**Required action:** Everything from the line with "Instruction: Click Learn" to the last line of the material below is what to reproduce, exactly and with no other lines.

**Given information:**

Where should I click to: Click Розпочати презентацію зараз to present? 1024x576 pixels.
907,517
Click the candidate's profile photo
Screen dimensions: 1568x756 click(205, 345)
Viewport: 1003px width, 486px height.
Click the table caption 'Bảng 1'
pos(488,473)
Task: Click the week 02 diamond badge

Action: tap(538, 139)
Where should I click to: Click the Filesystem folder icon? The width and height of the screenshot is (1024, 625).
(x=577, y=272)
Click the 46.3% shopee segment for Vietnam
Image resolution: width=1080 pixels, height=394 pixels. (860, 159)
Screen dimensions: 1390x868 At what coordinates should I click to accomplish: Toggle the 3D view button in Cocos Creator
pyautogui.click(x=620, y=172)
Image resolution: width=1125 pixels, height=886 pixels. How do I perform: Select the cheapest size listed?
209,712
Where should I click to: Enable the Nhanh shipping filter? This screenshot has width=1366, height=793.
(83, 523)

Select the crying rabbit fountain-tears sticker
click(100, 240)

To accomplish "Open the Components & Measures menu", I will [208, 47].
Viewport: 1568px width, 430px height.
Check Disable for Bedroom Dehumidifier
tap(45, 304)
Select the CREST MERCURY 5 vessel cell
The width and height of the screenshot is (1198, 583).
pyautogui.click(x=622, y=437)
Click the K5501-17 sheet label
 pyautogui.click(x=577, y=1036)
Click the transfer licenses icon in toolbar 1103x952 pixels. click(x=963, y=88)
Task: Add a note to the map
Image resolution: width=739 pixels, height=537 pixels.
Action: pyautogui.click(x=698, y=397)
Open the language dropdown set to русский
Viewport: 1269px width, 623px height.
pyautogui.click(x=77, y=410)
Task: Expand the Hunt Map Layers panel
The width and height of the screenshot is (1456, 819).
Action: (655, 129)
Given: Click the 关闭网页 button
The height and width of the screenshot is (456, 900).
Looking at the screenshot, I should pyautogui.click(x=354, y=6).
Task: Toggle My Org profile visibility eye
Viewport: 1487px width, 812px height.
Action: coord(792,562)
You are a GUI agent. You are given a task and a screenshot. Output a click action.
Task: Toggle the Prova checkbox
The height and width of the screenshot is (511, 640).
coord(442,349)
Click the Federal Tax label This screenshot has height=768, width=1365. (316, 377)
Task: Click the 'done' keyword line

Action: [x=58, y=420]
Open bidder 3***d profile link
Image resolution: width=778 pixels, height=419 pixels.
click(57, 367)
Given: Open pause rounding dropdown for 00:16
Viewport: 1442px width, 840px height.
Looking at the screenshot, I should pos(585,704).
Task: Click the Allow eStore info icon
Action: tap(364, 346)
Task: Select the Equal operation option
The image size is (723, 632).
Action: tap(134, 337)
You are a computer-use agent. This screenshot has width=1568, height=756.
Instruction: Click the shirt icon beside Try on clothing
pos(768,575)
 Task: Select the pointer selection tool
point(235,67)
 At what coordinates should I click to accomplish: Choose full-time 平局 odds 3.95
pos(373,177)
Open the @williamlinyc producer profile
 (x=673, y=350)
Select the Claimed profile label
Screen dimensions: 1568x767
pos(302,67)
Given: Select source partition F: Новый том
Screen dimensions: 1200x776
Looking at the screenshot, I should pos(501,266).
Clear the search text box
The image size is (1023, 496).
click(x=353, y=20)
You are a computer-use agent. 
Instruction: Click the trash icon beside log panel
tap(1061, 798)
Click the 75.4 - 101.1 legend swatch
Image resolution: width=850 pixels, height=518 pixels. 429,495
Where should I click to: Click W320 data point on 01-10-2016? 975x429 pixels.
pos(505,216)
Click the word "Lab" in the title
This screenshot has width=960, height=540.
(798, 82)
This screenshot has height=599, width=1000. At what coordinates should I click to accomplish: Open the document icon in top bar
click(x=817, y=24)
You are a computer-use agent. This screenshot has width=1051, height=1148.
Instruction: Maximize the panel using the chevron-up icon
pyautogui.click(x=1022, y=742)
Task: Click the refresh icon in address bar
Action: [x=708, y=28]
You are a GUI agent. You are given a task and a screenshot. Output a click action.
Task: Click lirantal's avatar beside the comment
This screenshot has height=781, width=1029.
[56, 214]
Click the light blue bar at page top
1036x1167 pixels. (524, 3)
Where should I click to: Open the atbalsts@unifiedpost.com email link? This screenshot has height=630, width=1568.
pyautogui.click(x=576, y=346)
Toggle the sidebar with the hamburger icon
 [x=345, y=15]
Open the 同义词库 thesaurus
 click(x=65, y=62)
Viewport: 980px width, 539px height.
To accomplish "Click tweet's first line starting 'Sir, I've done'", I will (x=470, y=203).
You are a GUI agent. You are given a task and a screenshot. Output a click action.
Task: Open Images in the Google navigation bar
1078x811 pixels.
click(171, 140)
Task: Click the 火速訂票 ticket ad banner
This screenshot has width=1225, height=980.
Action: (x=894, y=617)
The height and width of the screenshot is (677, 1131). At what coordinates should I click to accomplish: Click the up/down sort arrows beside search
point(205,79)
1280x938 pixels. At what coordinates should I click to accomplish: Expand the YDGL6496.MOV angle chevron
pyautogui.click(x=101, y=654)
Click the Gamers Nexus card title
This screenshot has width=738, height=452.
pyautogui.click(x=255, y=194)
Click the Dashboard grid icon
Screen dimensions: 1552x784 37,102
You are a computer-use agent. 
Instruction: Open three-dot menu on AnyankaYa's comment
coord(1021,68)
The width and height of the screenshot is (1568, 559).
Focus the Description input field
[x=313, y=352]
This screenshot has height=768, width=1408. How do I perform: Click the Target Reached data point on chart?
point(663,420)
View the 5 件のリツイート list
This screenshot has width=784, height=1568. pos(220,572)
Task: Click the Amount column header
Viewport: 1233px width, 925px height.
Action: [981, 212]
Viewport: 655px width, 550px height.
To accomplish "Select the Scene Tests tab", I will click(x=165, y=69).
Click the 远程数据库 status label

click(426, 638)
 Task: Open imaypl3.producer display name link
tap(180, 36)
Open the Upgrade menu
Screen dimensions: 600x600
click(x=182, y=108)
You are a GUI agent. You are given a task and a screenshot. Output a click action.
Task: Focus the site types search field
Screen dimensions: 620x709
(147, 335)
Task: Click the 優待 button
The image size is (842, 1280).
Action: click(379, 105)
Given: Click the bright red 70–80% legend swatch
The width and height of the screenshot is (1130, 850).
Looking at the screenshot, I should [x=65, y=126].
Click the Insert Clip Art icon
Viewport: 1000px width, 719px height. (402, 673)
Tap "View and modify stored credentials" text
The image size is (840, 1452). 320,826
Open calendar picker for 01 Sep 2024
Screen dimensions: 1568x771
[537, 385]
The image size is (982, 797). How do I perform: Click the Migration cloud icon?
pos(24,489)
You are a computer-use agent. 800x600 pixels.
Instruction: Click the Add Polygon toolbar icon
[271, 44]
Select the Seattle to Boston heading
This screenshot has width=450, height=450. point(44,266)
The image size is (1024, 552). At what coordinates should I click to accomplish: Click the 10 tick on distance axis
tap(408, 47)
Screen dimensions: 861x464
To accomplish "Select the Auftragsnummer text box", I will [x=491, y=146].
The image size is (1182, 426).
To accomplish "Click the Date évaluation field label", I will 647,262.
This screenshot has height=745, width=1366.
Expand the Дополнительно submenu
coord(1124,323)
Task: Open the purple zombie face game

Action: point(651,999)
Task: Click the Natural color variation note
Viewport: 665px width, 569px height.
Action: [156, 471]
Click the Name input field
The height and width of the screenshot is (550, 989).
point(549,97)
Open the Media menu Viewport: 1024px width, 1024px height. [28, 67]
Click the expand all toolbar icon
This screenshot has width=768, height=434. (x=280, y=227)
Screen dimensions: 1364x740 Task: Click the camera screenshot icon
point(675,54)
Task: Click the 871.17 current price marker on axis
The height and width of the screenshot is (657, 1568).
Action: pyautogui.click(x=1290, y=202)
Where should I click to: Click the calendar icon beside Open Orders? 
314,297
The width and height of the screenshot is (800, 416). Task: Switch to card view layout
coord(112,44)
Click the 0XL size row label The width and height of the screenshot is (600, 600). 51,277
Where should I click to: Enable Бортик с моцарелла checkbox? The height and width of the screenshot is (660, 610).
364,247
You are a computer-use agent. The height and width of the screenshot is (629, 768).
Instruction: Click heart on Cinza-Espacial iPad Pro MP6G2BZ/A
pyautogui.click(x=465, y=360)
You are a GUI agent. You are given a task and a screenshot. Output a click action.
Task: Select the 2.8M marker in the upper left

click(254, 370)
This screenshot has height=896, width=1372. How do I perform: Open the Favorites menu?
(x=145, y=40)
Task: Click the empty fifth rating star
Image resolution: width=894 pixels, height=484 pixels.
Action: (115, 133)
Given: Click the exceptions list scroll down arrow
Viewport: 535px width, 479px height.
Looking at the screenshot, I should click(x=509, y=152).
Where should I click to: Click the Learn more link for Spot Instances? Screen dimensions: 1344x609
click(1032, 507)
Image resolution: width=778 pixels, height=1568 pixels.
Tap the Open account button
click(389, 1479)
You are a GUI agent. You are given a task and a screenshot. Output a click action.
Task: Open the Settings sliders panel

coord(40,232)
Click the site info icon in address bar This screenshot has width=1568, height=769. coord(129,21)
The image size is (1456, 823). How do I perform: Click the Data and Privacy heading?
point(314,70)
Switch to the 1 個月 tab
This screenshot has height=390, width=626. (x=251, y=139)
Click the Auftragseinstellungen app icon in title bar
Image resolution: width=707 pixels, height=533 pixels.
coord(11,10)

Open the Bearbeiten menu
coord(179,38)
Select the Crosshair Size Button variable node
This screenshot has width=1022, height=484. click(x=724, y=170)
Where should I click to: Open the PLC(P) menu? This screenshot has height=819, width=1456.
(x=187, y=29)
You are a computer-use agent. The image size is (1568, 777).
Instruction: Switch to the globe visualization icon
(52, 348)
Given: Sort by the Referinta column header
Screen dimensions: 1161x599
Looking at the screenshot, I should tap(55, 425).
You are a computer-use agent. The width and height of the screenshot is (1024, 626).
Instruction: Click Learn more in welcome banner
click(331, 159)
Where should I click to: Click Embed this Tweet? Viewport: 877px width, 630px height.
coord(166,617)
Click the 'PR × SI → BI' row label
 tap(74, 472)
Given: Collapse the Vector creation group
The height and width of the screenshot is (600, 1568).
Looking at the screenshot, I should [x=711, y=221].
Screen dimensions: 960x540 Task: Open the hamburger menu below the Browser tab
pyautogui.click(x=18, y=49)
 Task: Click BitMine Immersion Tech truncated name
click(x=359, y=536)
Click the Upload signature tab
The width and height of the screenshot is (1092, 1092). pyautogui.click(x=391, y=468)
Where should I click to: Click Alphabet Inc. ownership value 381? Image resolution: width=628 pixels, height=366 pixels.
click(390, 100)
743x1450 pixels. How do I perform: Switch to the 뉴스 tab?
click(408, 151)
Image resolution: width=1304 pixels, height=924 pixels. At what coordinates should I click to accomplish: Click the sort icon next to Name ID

**Output:**
Instruction: Click Learn more in welcome banner
click(331, 159)
Where should I click to: Click Embed this Tweet? Viewport: 877px width, 630px height.
coord(166,617)
Click the 'PR × SI → BI' row label
 tap(74, 472)
Given: Collapse the Vector creation group
The height and width of the screenshot is (600, 1568).
Looking at the screenshot, I should [x=711, y=221].
Screen dimensions: 960x540 Task: Open the hamburger menu below the Browser tab
pyautogui.click(x=18, y=49)
 Task: Click BitMine Immersion Tech truncated name
click(x=359, y=536)
Click the Upload signature tab
The width and height of the screenshot is (1092, 1092). pyautogui.click(x=391, y=468)
Where should I click to: Click Alphabet Inc. ownership value 381? Image resolution: width=628 pixels, height=366 pixels.
click(390, 100)
743x1450 pixels. How do I perform: Switch to the 뉴스 tab?
click(408, 151)
Image resolution: width=1304 pixels, height=924 pixels. At what coordinates should I click to accomplish: Click the sort icon next to Name ID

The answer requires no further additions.